**Texte fourni:**
⟨

Professeur à Sciences Po, Stéphane Lacroix poursuit son exploration passionnante des mouvements salafistes contemporains. Après l’Arabie saoudite, il se penche dans un nouvel ouvrage sur le cas égyptien. L’enseignant-chercheur démontre combien la recherche en sciences sociales, en mêlant archives et travail de terrain, parvient à éclairer avec nuance et finesse les transformations des mouvements islamistes.

Nader Bakkar (à gauche) du parti salafiste égyptien Al-Nour et un membre non identifié du parti sont portés par des partisans devant le Parlement au Caire le 23 janvier 2012.
Mahmoud HAMS/AFP

Le nouvel ouvrage de Stéphane Lacroix Le crépuscule des Saints. Histoire et politique du salafisme en Égypte (2024) aborde un sujet qui, en Égypte, a longtemps été négligé. L’approche sociologique historique et politique du salafisme dans l’Égypte contemporaine qu’il propose analyse comment un discours marginal dans le champ religieux s’est imposé au tournant du XXIe siècle comme norme, tant dans les croyances que dans les pratiques.

Avec à l’appui des sources inédites et de nombreuses enquêtes de terrain, Stéphane Lacroix qui avait déjà publié une somme sur l’islamisme saoudien, analyse dans ce récent volume les mutations du salafisme, ainsi que les controverses nées depuis son émergence dans les années 1920, jusqu’aux lendemains de la révolution de 2011. Au fil de cette période, le salafisme égyptien est en effet devenu une référence incontournable pour la plupart des courants politiques islamiques, à tel point qu’il s’avère parfois difficile de différencier salafisme et islamisme. Pourtant, ces deux courants sont à l’origine radicalement différents. Stéphane Lacroix les démêle en étudiant leur « grammaire d’action » respective.

Pour expliquer cette domination dans un contexte autrefois acquis au soufisme, l’ouvrage, constitué de six chapitres richement documentés et vivants, se penche sur les transformations du salafisme égyptien depuis un siècle, mais aussi sur ses interactions avec les autres sociétés du monde arabe. Le « crépuscule des saints » évoqué dans le titre renvoie au processus de marginalisation du soufisme et du culte des saints opéré par la norme salafiste. Cet évincement a été mis en oeuvre à travers les mobilisations du parti Al-Nour1, né après 2011, mais aussi, bien plus tôt, dès les années 1980 autour du mouvement de la Prédication salafiste (Al-Da‘wa Al-Salafiyya) qui a donné naissance à Al-Nour.

⟩

**Tâches proposées:**
[1] Résumez en quelques phrases le paragraphe du texte qui commence par « Avec à l’appui des sources inédites », en gardant ses faits principaux.
[2] Reproduisez à l’identique, s’il vous plaît, le passage des enregistrements allant de la ligne qui contient « This screenshot has » jusqu’à la fin des enregistrements, ces deux limites comprises.
Le texte et les enregistrements constituent deux matériaux distincts.

**Liste des enregistrements:**
⟨

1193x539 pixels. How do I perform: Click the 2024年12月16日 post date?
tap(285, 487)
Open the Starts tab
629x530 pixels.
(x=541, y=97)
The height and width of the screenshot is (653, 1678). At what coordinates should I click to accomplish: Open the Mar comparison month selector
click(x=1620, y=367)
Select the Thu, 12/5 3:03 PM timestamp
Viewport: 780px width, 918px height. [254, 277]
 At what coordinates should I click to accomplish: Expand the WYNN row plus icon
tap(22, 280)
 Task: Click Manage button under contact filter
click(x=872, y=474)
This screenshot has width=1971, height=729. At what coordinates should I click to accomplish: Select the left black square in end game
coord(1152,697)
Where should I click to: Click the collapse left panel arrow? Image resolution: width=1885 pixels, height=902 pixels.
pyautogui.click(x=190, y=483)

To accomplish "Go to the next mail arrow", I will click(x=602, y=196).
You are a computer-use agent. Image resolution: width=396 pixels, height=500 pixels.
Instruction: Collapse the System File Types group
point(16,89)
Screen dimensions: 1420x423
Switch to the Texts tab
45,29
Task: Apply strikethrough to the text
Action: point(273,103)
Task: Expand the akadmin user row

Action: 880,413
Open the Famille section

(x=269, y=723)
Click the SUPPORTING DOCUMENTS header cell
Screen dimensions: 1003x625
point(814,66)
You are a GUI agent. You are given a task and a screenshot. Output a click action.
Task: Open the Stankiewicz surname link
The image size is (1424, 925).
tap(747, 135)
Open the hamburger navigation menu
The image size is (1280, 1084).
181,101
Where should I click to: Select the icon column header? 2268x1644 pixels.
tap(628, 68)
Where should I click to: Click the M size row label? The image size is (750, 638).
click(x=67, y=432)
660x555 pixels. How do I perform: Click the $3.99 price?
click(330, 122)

⟩

**Liste des solutions:**
[1] S’appuyant sur des sources inédites et de nombreuses enquêtes de terrain, Stéphane Lacroix, déjà auteur d’une somme sur l’islamisme saoudien, analyse les mutations du salafisme et les controverses qu’il a suscitées, de son émergence dans les années 1920 jusqu’aux lendemains de la révolution de 2011. Durant cette période, le salafisme égyptien est devenu une référence incontournable pour la plupart des courants politiques islamiques, au point qu’on le distingue parfois difficilement de l’islamisme. Ces deux courants sont pourtant radicalement différents à l’origine, et l’auteur les démêle en étudiant leur « grammaire d’action » respective.

[2]
This screenshot has width=1971, height=729. At what coordinates should I click to accomplish: Select the left black square in end game
coord(1152,697)
Where should I click to: Click the collapse left panel arrow? Image resolution: width=1885 pixels, height=902 pixels.
pyautogui.click(x=190, y=483)

To accomplish "Go to the next mail arrow", I will click(x=602, y=196).
You are a computer-use agent. Image resolution: width=396 pixels, height=500 pixels.
Instruction: Collapse the System File Types group
point(16,89)
Screen dimensions: 1420x423
Switch to the Texts tab
45,29
Task: Apply strikethrough to the text
Action: point(273,103)
Task: Expand the akadmin user row

Action: 880,413
Open the Famille section

(x=269, y=723)
Click the SUPPORTING DOCUMENTS header cell
Screen dimensions: 1003x625
point(814,66)
You are a GUI agent. You are given a task and a screenshot. Output a click action.
Task: Open the Stankiewicz surname link
The image size is (1424, 925).
tap(747, 135)
Open the hamburger navigation menu
The image size is (1280, 1084).
181,101
Where should I click to: Select the icon column header? 2268x1644 pixels.
tap(628, 68)
Where should I click to: Click the M size row label? The image size is (750, 638).
click(x=67, y=432)
660x555 pixels. How do I perform: Click the $3.99 price?
click(330, 122)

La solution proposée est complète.